## DATA FOR REVIEW
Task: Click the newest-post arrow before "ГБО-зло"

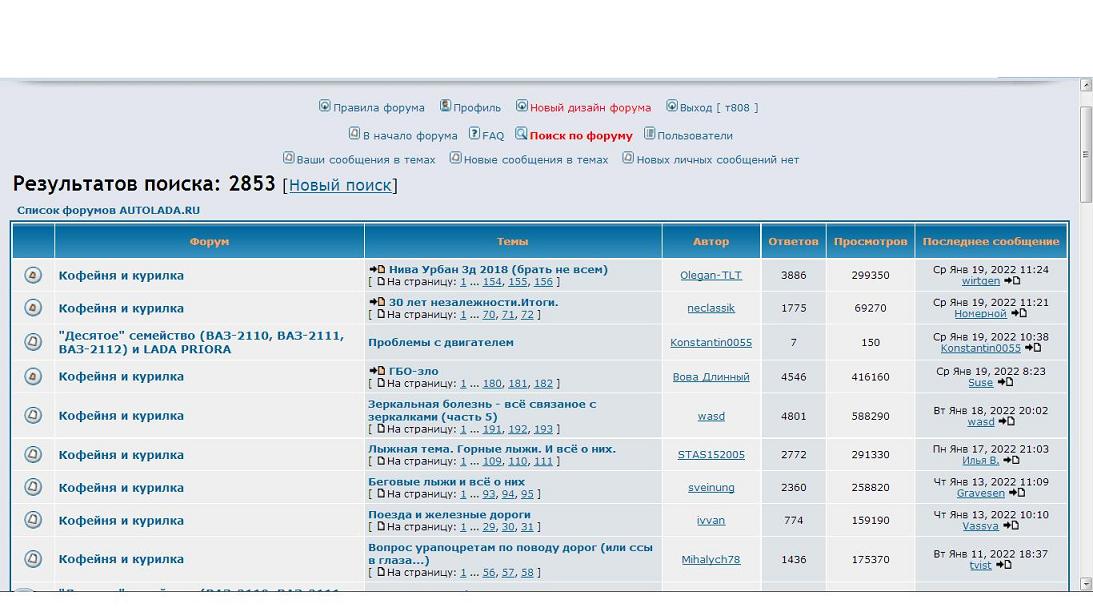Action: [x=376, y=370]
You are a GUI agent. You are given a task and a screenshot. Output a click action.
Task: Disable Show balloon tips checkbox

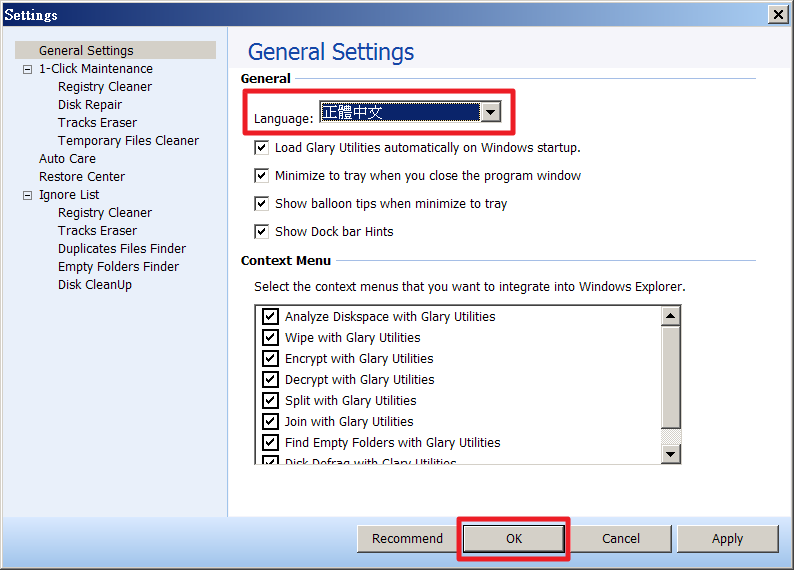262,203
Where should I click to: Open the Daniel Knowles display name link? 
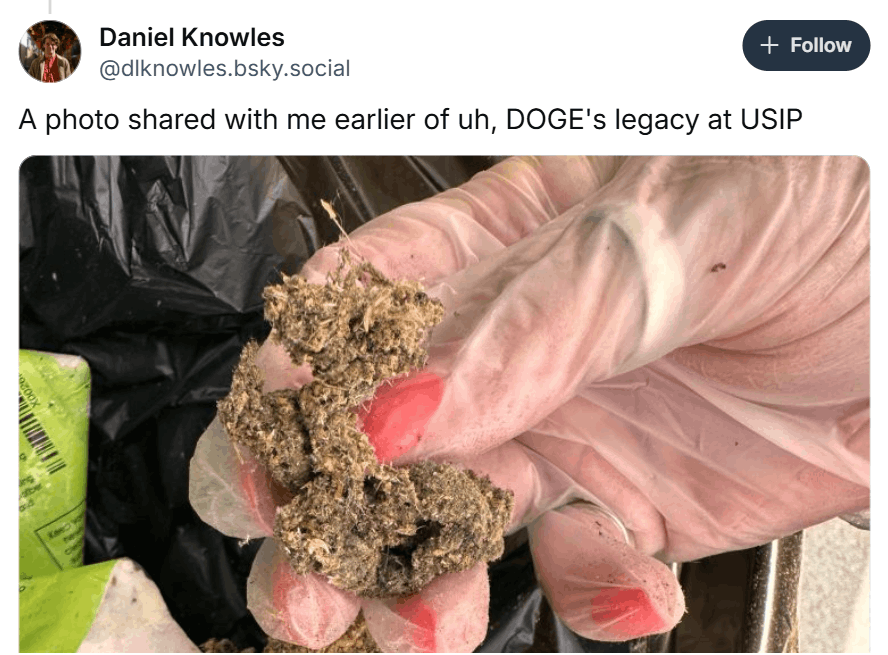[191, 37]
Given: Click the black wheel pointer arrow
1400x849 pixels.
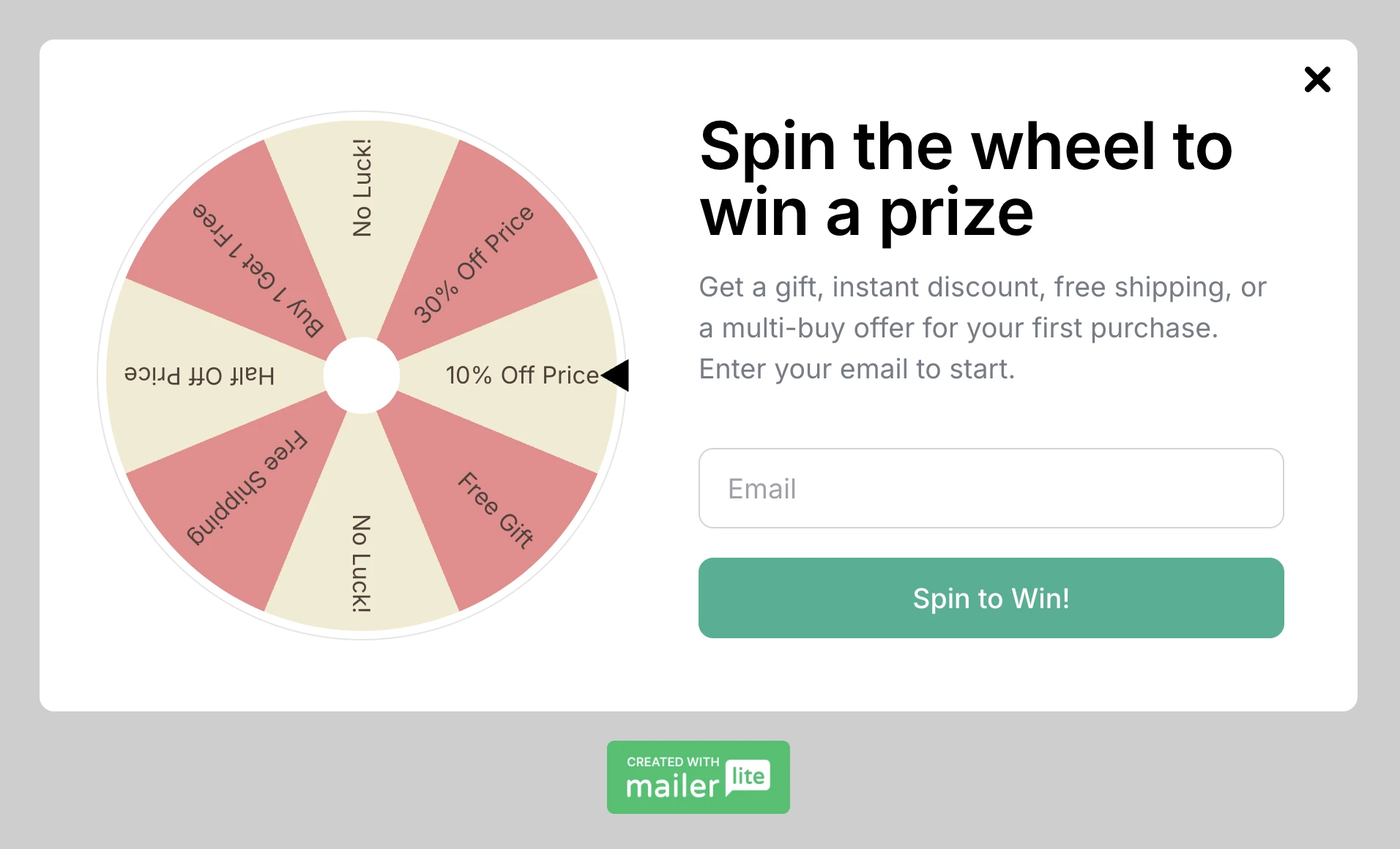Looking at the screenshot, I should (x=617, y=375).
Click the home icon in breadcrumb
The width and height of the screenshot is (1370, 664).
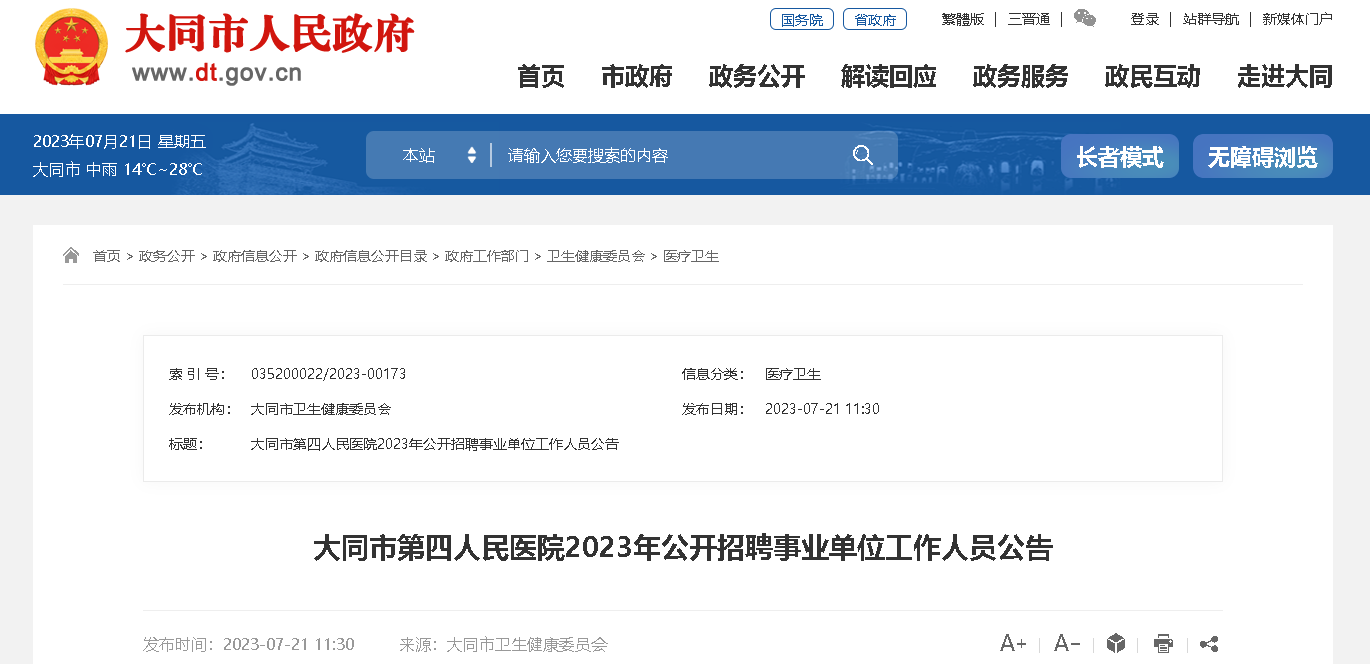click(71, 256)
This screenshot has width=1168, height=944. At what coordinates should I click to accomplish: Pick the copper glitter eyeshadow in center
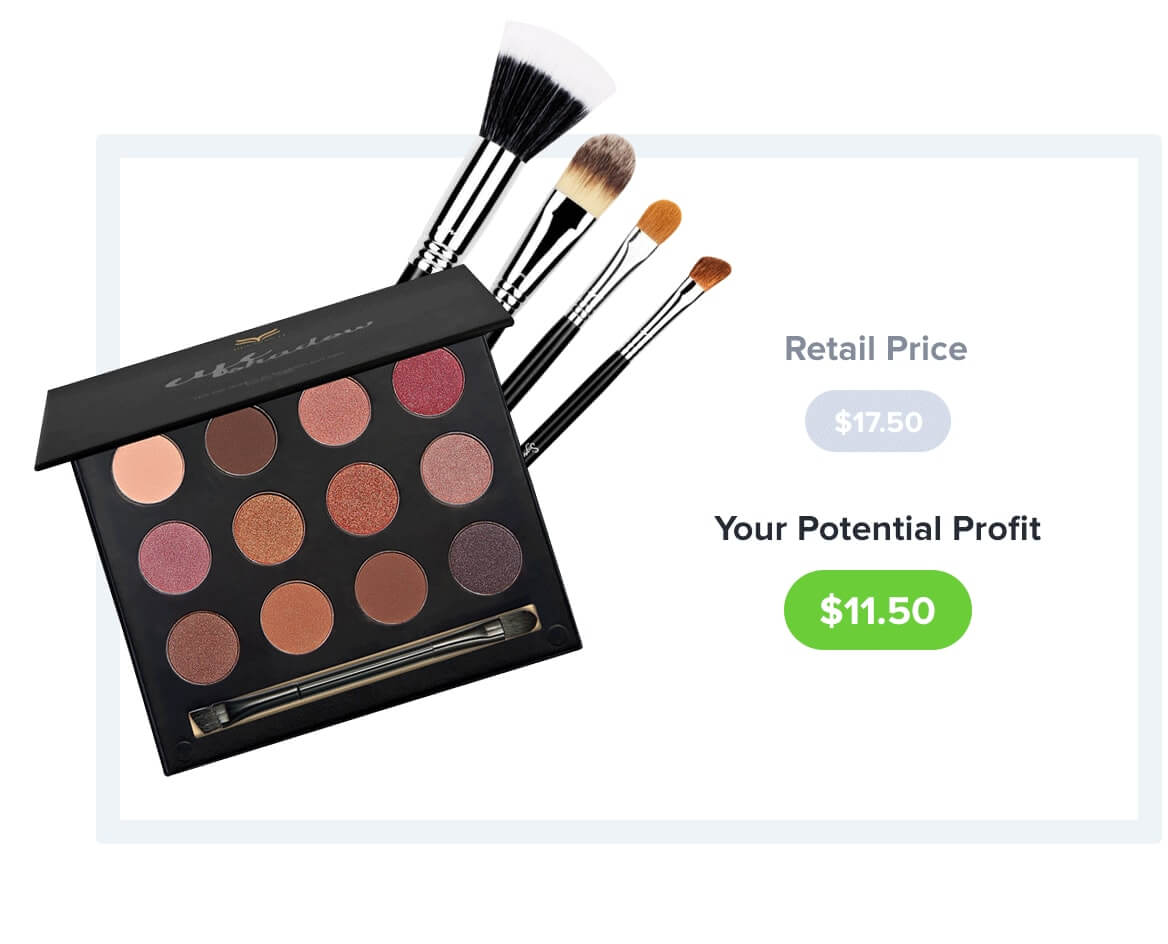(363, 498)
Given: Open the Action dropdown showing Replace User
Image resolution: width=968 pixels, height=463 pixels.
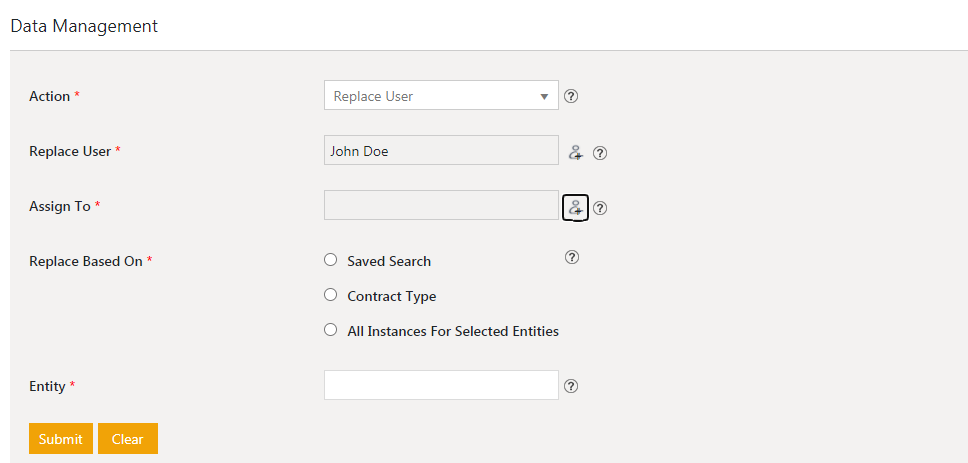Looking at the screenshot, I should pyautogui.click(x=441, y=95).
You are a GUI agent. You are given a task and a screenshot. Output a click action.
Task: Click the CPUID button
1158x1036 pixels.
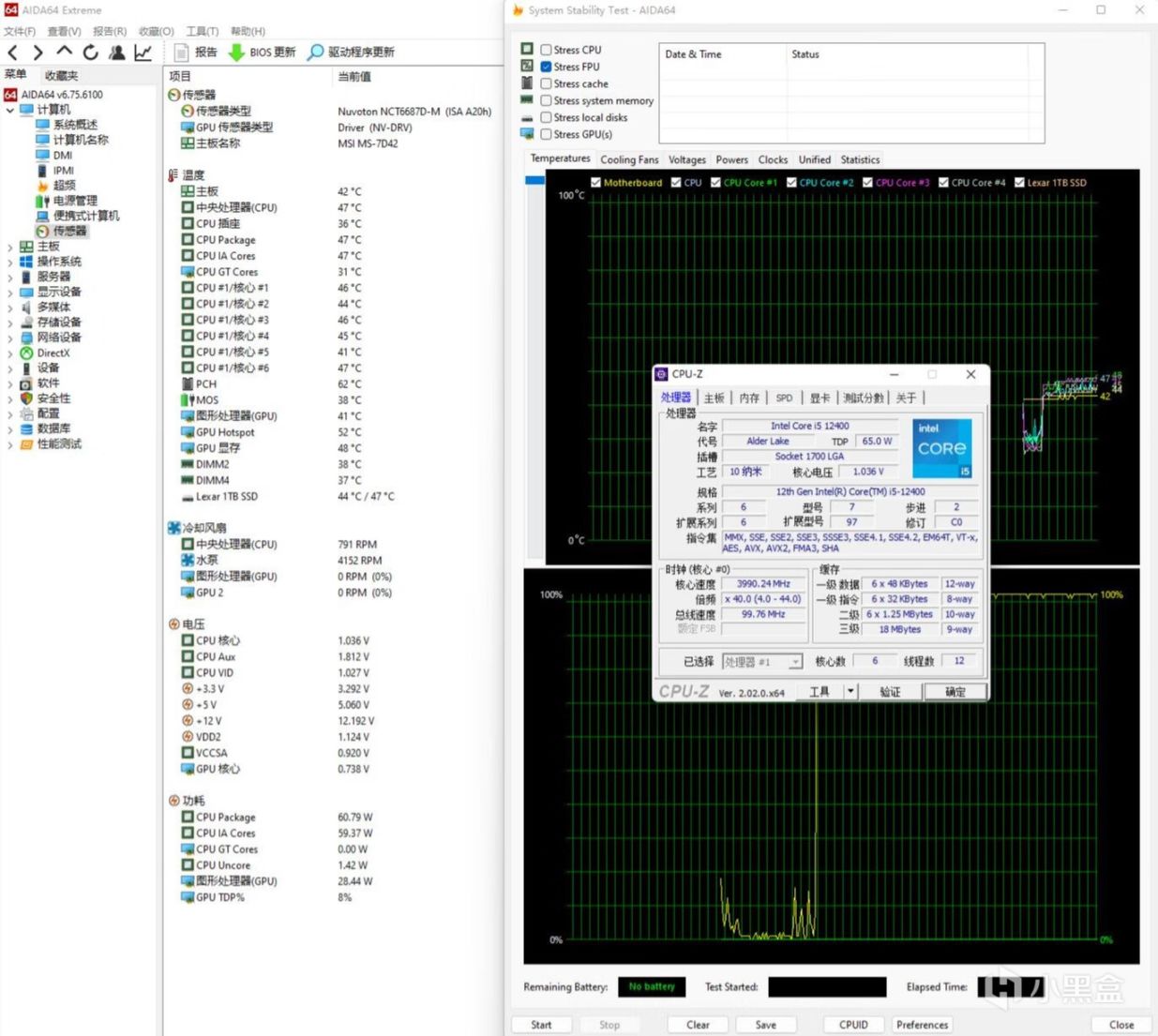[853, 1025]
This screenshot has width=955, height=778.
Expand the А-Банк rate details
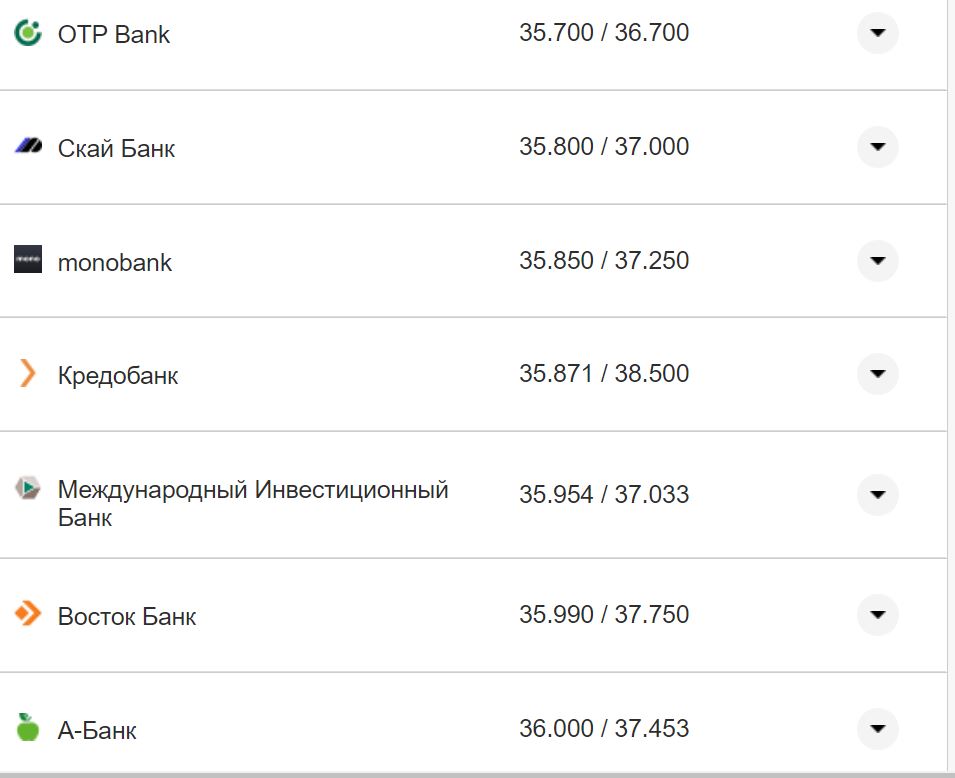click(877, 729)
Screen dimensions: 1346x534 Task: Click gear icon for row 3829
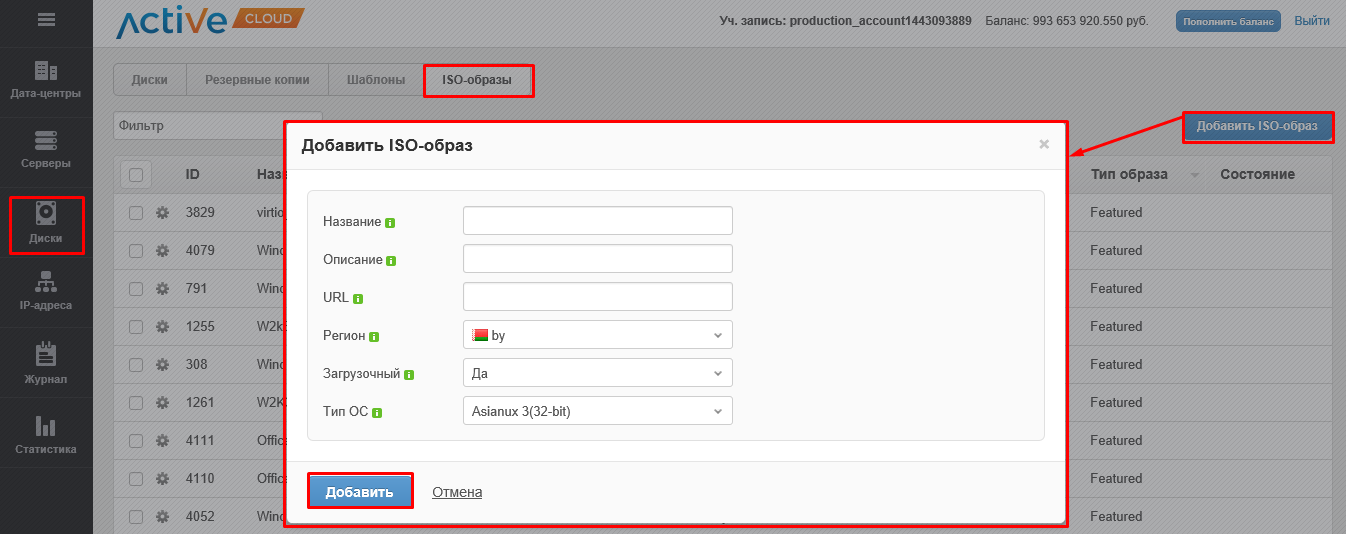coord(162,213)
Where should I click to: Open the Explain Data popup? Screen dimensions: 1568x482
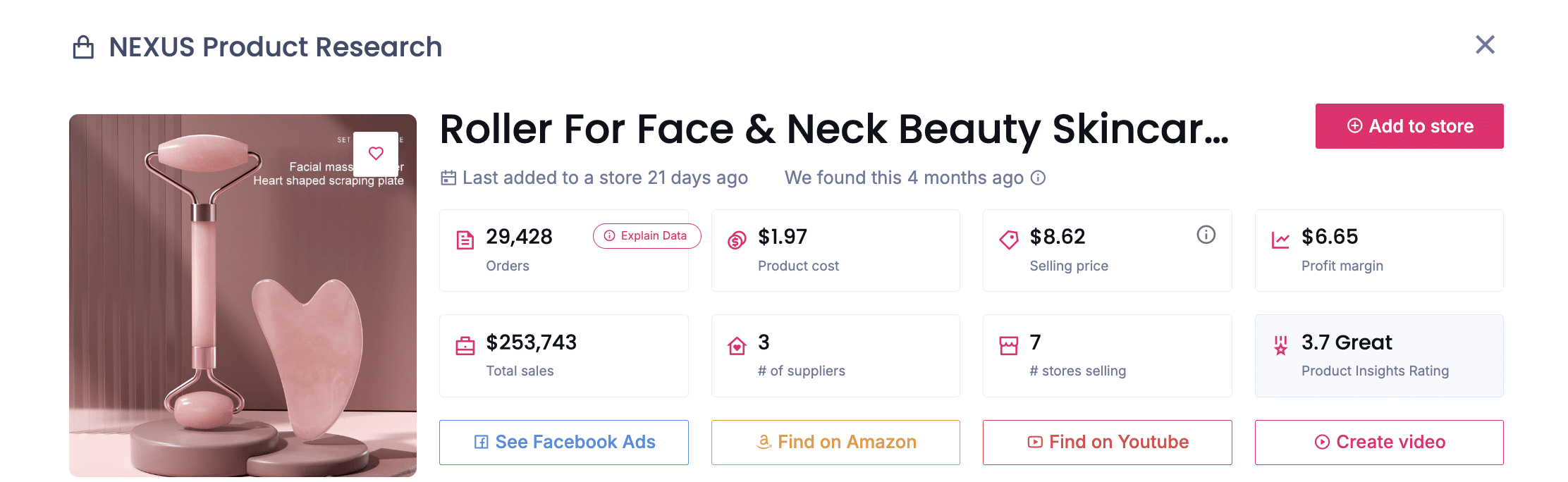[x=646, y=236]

## PROBLEM REQUIREMENTS
Would you output each entry exactly and leave the pictures behind?

## EXPECTED OUTPUT
Task: Click the newest-post arrow before "ГБО-зло"

Action: [x=376, y=370]
You are a GUI agent. You are given a task and a screenshot. Output a click action.
Task: Disable Show balloon tips checkbox

262,203
Where should I click to: Open the Daniel Knowles display name link? 
[191, 37]
Given: Click the black wheel pointer arrow
1400x849 pixels.
Looking at the screenshot, I should (x=617, y=375).
Click the home icon in breadcrumb
The width and height of the screenshot is (1370, 664).
click(71, 256)
This screenshot has width=1168, height=944. At what coordinates should I click to accomplish: Pick the copper glitter eyeshadow in center
(363, 498)
Given: Open the Action dropdown showing Replace User
Image resolution: width=968 pixels, height=463 pixels.
Looking at the screenshot, I should pyautogui.click(x=441, y=95).
You are a GUI agent. You are given a task and a screenshot. Output a click action.
Task: Click the CPUID button
1158x1036 pixels.
[853, 1025]
This screenshot has width=955, height=778.
Expand the А-Банк rate details
click(877, 729)
Screen dimensions: 1346x534 Task: Click gear icon for row 3829
coord(162,213)
Where should I click to: Open the Explain Data popup? Screen dimensions: 1568x482
[x=646, y=236]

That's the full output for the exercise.